Dass ein grundlegender Perspektivenwechsel dringend notwendig ist, wird auch durch die Aussagen der Literaturwissenschaftler Peter Haidu und Vincent Pecora deutlich. Haidu fordert eine Ethik, in der der ‚Andere‘ in seiner Gegenwart auf eine Weise angetroffen und anerkannt wird, die eine unbegrenzte Verantwortung erfordert, die „die eiserne Garantie für eine Nichtwiederholung” des Holocaust sein könnte (Haidu 1992: 282). Pecora fordert, dass der Holocaust in seinem historischen Kontext verstanden werden muss, um einen Perspektivwechsel zu provozieren, der weitere Gewalt verhindert.

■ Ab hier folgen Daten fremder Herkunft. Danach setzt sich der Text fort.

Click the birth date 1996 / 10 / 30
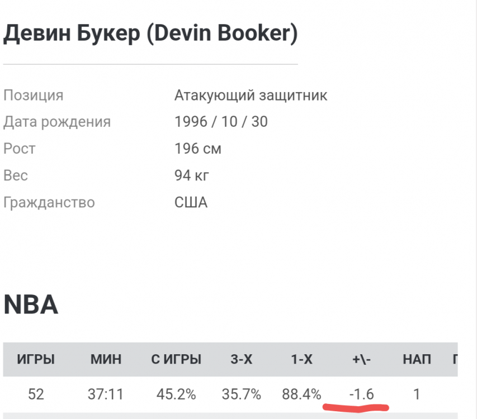This screenshot has width=477, height=419. (x=221, y=122)
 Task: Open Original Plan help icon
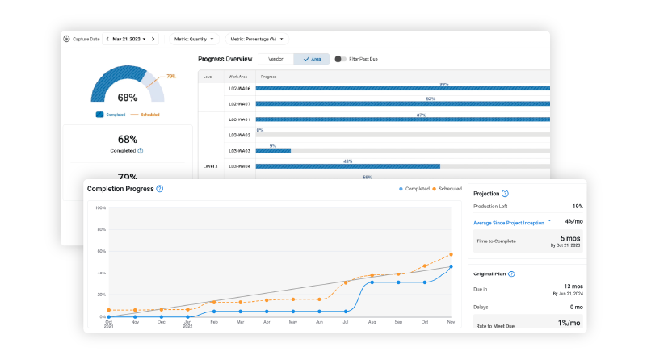click(511, 274)

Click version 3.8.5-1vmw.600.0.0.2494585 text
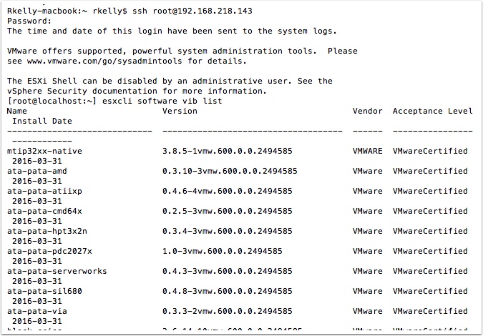[x=228, y=151]
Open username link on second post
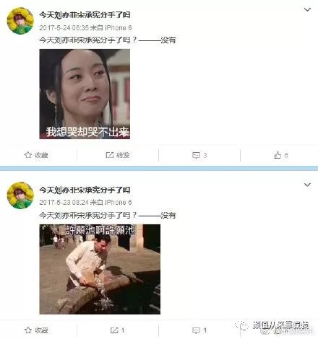This screenshot has width=318, height=339. [85, 190]
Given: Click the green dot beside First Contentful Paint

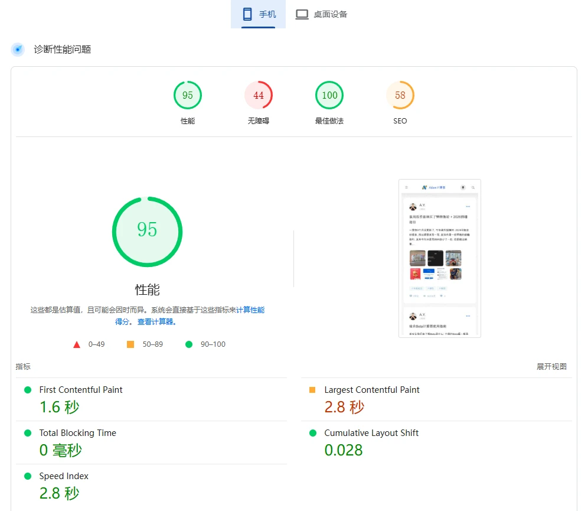Looking at the screenshot, I should tap(27, 390).
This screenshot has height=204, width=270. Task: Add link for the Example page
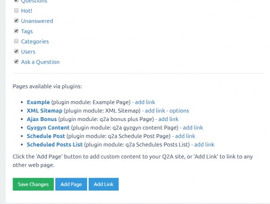[144, 102]
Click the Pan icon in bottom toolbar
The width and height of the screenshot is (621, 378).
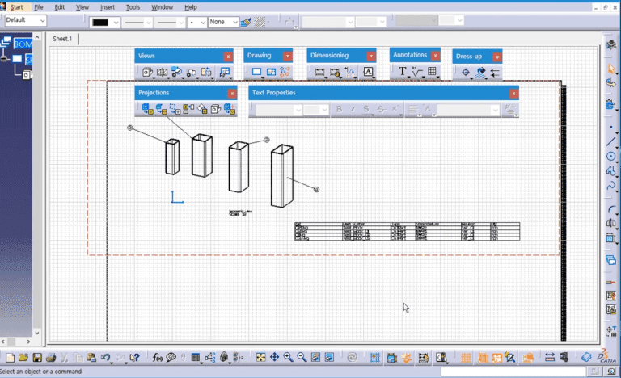[x=274, y=357]
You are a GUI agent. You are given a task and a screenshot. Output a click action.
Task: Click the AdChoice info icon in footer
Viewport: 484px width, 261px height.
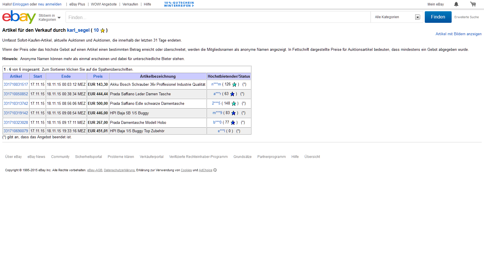tap(215, 170)
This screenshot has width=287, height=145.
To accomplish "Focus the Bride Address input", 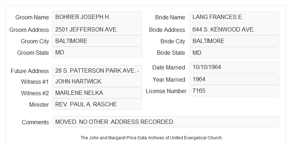I will point(234,29).
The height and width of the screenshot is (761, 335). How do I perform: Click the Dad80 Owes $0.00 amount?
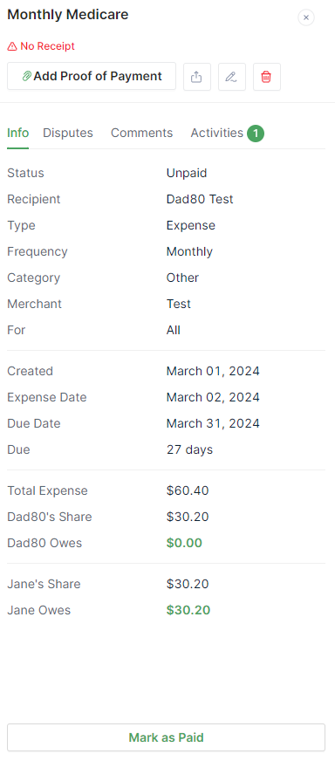184,543
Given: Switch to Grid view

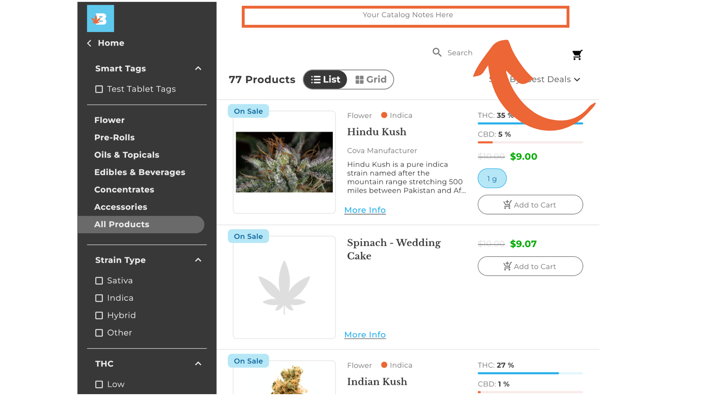Looking at the screenshot, I should point(371,80).
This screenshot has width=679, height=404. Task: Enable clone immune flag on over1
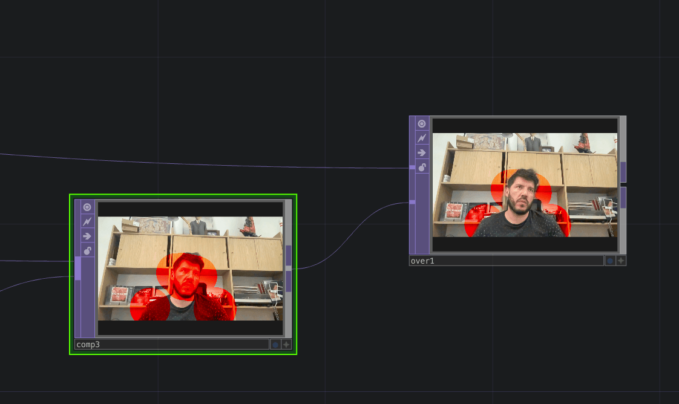pyautogui.click(x=422, y=138)
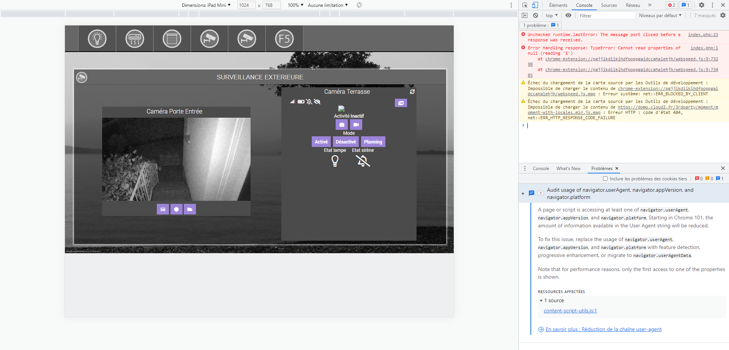Image resolution: width=729 pixels, height=350 pixels.
Task: Open folder icon under Caméra Porte Entrée
Action: 190,209
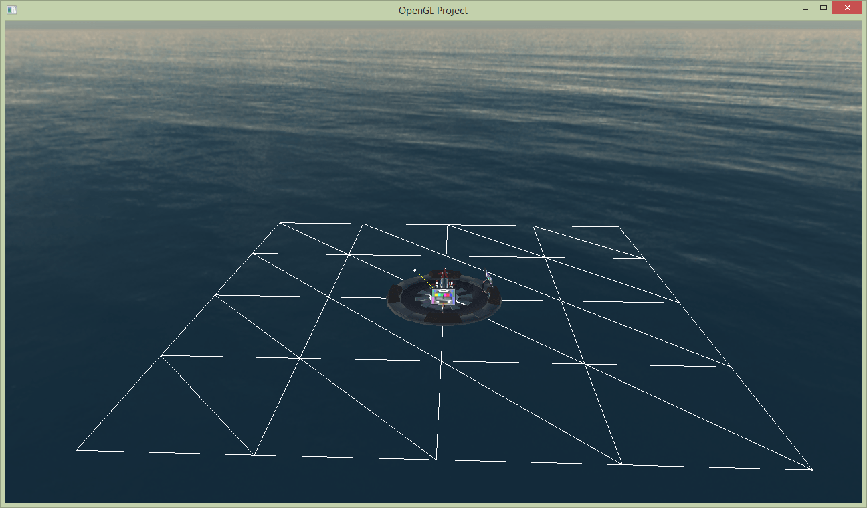
Task: Click the OpenGL Project icon in the title bar
Action: point(11,10)
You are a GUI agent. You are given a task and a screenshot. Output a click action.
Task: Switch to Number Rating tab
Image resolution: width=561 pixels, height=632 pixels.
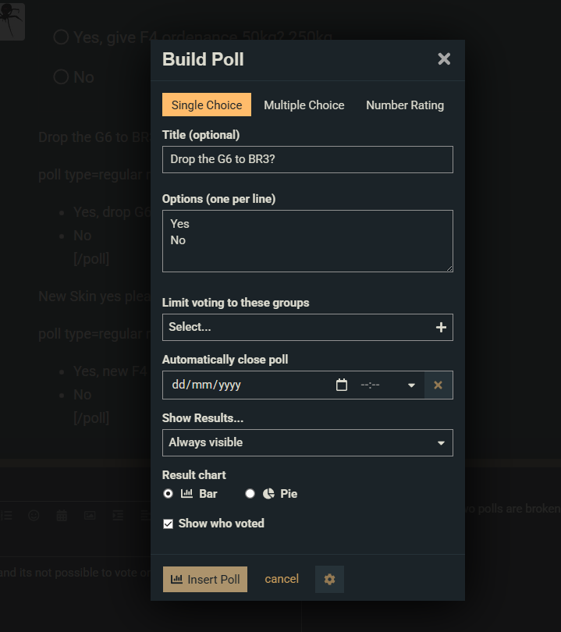404,105
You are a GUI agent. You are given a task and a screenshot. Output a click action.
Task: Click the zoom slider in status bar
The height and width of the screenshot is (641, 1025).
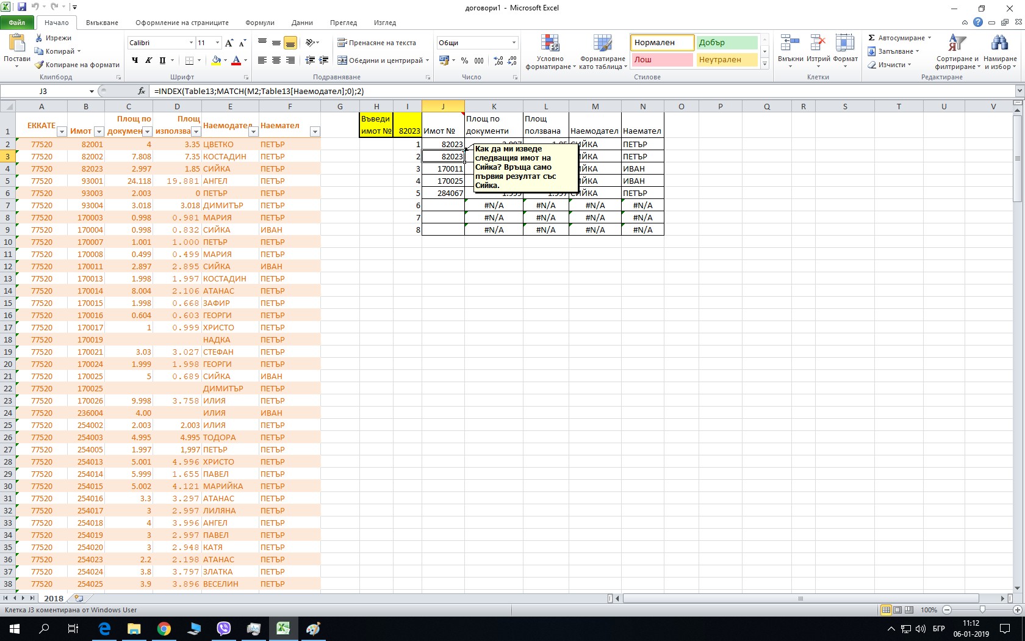pos(982,610)
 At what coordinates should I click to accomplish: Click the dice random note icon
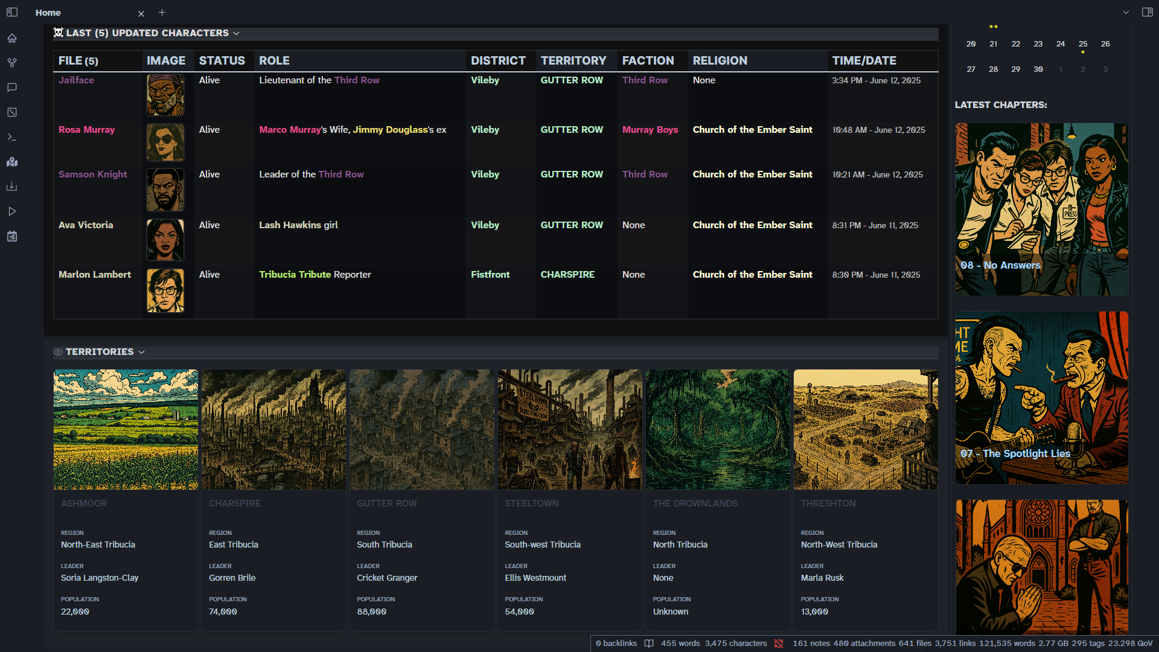[x=12, y=112]
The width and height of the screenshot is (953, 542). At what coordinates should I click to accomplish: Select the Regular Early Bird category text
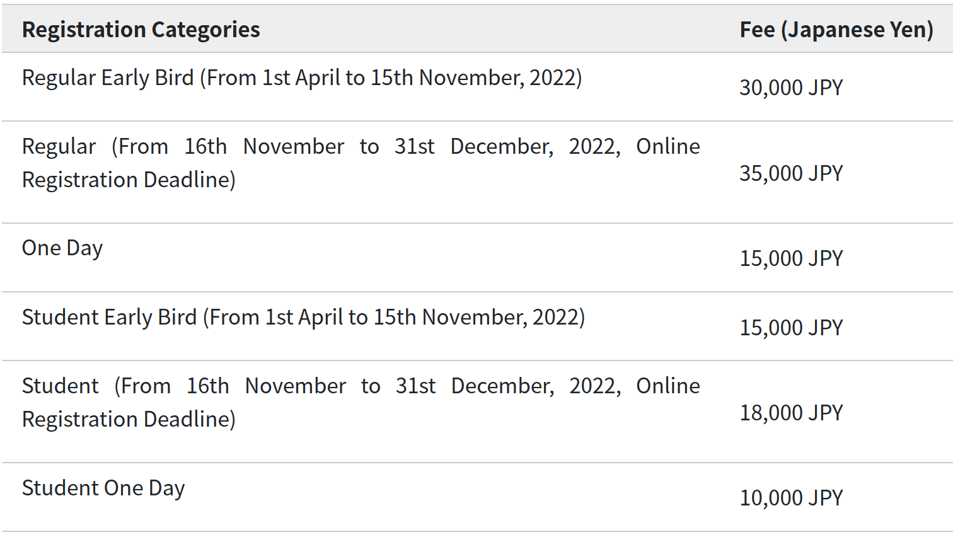[302, 78]
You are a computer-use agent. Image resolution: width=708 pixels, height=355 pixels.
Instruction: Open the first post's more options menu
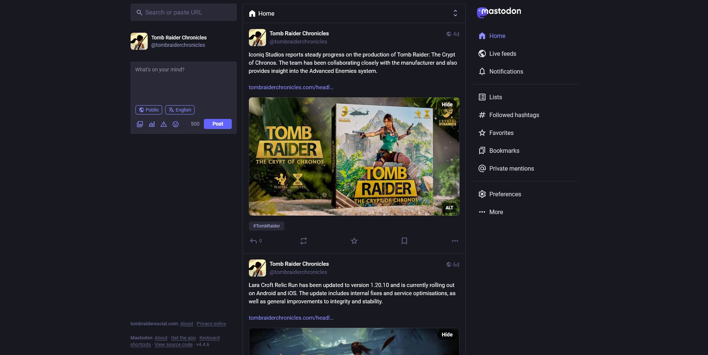(455, 241)
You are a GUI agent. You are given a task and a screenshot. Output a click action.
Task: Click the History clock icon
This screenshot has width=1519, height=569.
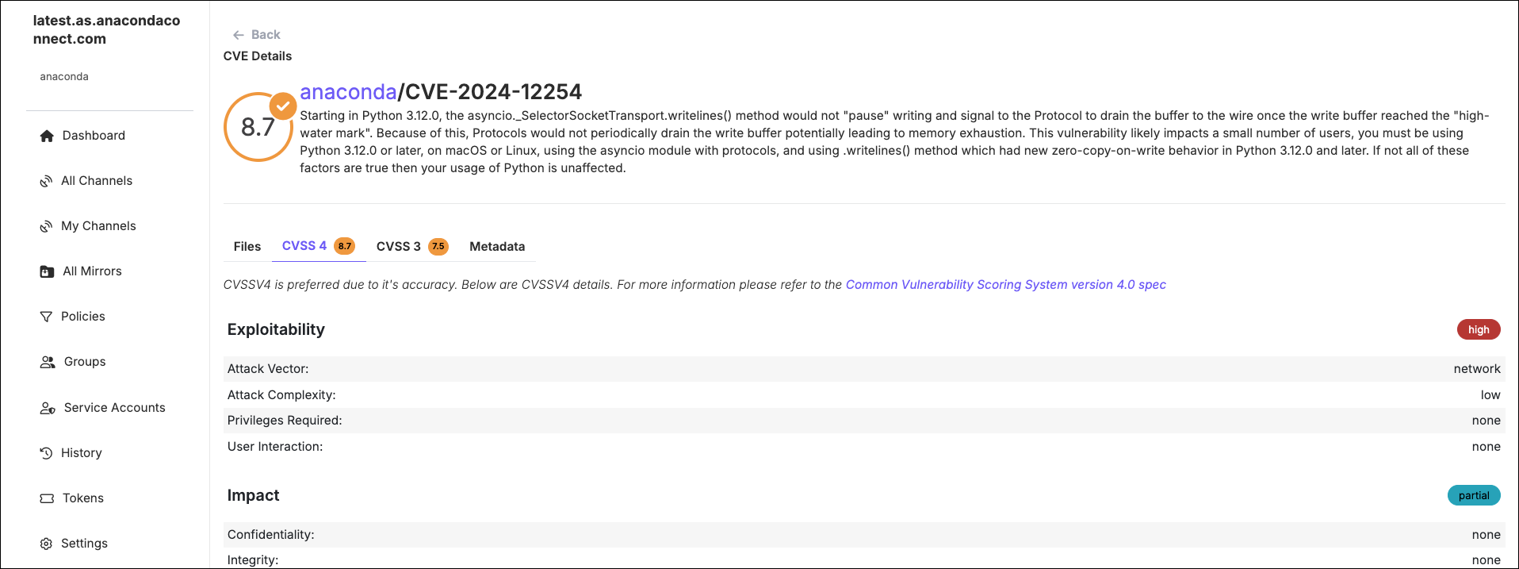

,,Wenn das spezifische und schreckliche Leid der Opfer der nationalsozialistischen Verfolgung nicht mobilisiert wird, um den Westen an die Barbarei zu erinnern, die selbst in seine bewundernswertesten Traditionen gefaltet ist, sondern um sie zu verschleiern und vielleicht heimlich ein selbstgefälliges Gefühl politischer Selbstzufriedenheit zu fördern, dann wird dieses Leiden immer wieder barbarischen Zwecken dienen.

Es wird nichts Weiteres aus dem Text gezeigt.